─── Records supplied ───

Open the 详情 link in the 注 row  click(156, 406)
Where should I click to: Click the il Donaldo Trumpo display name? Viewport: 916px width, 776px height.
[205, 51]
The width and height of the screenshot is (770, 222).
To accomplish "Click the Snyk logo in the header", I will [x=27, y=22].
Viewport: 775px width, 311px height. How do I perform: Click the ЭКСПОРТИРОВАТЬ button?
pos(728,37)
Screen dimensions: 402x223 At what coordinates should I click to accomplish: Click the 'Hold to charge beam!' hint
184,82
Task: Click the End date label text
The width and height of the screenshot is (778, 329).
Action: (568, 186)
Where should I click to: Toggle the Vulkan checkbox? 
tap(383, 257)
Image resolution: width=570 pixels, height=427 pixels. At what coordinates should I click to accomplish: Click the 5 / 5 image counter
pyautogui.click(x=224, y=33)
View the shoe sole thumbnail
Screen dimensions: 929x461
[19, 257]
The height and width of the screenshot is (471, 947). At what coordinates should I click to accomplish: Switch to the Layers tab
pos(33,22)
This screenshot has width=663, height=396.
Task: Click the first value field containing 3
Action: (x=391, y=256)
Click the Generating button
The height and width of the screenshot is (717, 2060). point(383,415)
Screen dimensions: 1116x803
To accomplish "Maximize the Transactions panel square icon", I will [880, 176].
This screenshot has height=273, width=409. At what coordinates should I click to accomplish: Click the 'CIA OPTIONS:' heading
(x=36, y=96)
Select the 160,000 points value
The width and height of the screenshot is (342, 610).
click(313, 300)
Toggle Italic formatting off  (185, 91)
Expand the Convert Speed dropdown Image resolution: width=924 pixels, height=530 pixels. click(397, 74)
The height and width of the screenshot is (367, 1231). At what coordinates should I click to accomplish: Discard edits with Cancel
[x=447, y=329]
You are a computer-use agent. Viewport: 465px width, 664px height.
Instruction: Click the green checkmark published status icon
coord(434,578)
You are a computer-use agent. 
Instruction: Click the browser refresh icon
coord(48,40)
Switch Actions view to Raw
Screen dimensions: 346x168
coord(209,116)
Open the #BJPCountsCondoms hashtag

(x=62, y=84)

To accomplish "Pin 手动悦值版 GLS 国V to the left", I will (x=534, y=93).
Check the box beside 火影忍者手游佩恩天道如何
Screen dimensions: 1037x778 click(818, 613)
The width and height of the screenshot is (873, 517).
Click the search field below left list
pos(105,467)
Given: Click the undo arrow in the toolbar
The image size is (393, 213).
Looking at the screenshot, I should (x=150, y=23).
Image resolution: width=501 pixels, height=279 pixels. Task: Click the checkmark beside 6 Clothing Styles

───

#### Task to carry out
The result should consist solely of the lines from the one that contains "Click the search field below left list" to the last line of the records above, reproduced exactly.

#### Task result
Click the search field below left list
pos(105,467)
Given: Click the undo arrow in the toolbar
The image size is (393, 213).
Looking at the screenshot, I should (x=150, y=23).
Image resolution: width=501 pixels, height=279 pixels. Task: Click the checkmark beside 6 Clothing Styles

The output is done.